Abdelhak Nouri was born in april 1997 in Amsterdam. Amsterdam, the dutch capital, recovered in the 90s from decades of economic decline, neglect and depopulation. In the period of decline (60s-80s) migrants from Surinam, a former dutch colony, and migrant workers from Morocco and Turkey immigrated and changed the Amsterdam demography.

The Moroccan and Turkish migrant workers settled for a larger part in the post-war western part of the city.
This Moroccan diaspora attracted more migrants, among them the father of Abdelhak Nouri in 1990. He came to study in the Netherlands and, to finance this, he started working in a islamic butcher’s shop and later became the owner of that same shop. When his son Abdelhak started playing for Ajax Amsterdam, his father proudly dedicated part of his shop to show photos of his young son in action.

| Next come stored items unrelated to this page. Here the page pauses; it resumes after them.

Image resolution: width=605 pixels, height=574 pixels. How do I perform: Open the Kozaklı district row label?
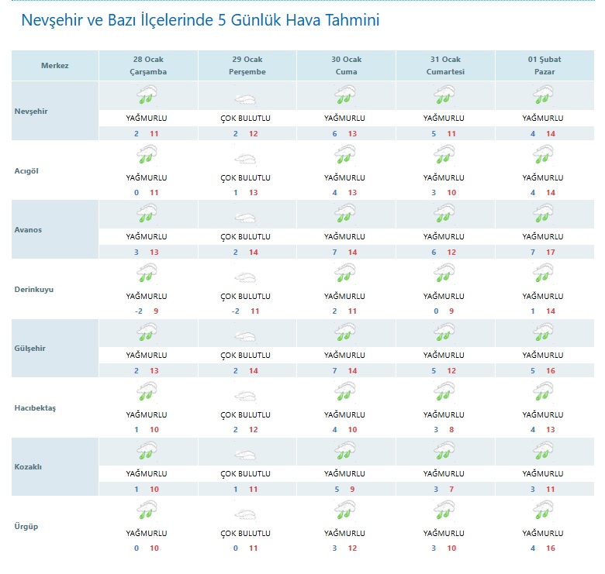(x=29, y=467)
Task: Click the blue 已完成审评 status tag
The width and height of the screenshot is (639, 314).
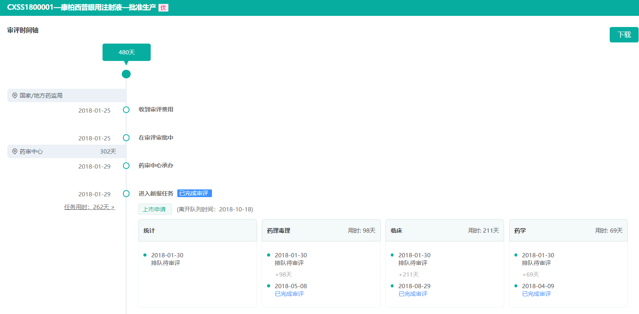Action: pyautogui.click(x=194, y=193)
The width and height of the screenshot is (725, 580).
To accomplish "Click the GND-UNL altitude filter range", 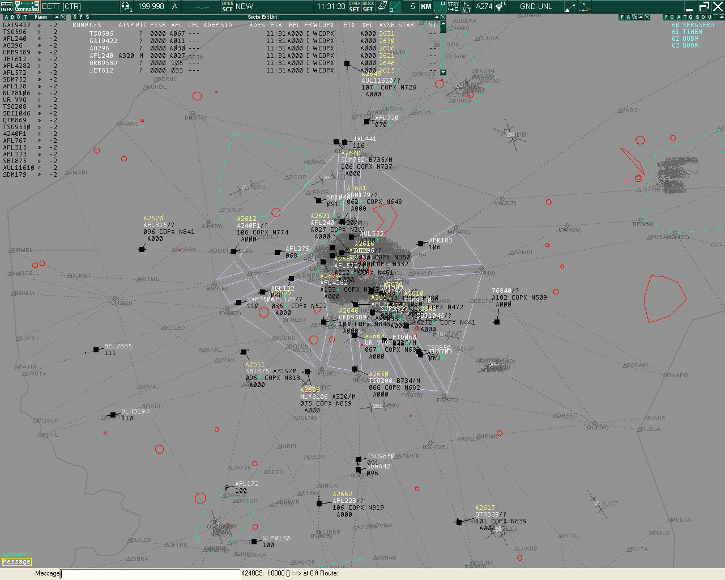I will tap(536, 6).
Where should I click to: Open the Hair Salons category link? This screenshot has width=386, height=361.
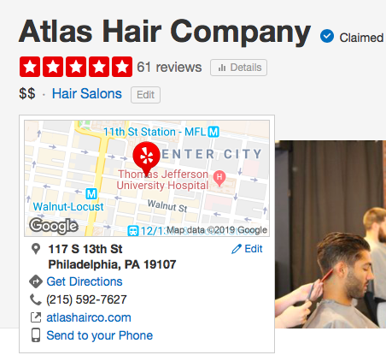pos(87,93)
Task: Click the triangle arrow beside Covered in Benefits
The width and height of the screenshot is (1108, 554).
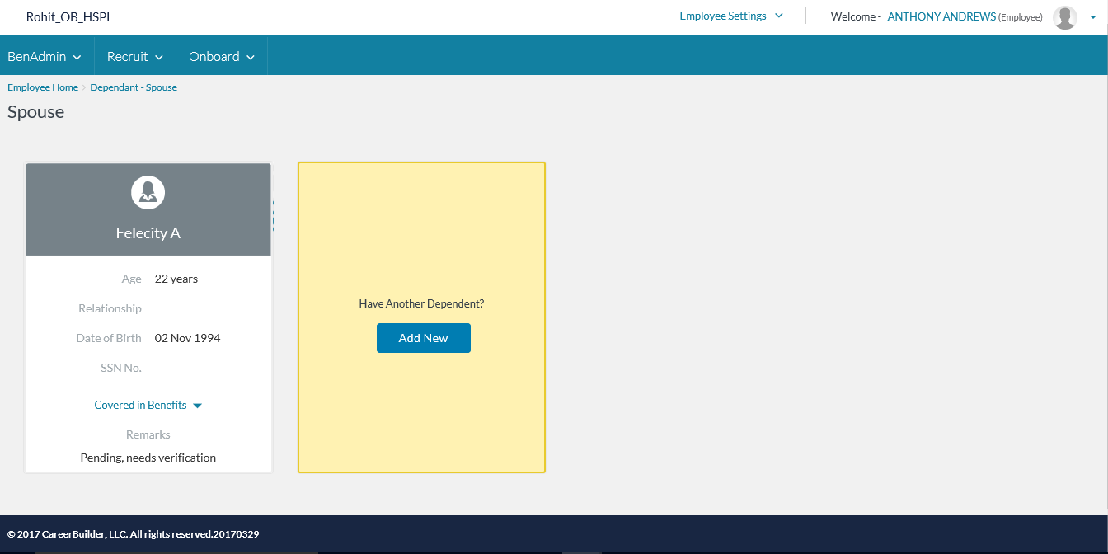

Abdelhak started playing in the Ajax youth teams as a 7 year old. In the years following he was generally acknowledged as one of the most promising talents of Ajax Amsterdam and soon also as one of the best youth players of the Netherlands. According to a well known Dutch sports journalist Henk Spaan, who followed Nouri since he was nine years old, Nouri mesmerized him and many others in the Ajax youth academy with his technique, vision and grace at a young age. The Guardian tipped him off as one of the 40 best young talents in world football in 2014.

In september 2016 Abdelhak Nouri debuted in the Ajax first team and scored immediately. He chose the player’s number 34, to show his will to be of importance for Ajax’ 34th national title. With only 15 minutes of playtime before the 2017-2018, Nouri was already one of the most popular players in the Ajax squad of that time among the fans. In the summer break of 2017 it was generally expected that Nouri would be one of the starting players of Ajax’ first squad for the next season.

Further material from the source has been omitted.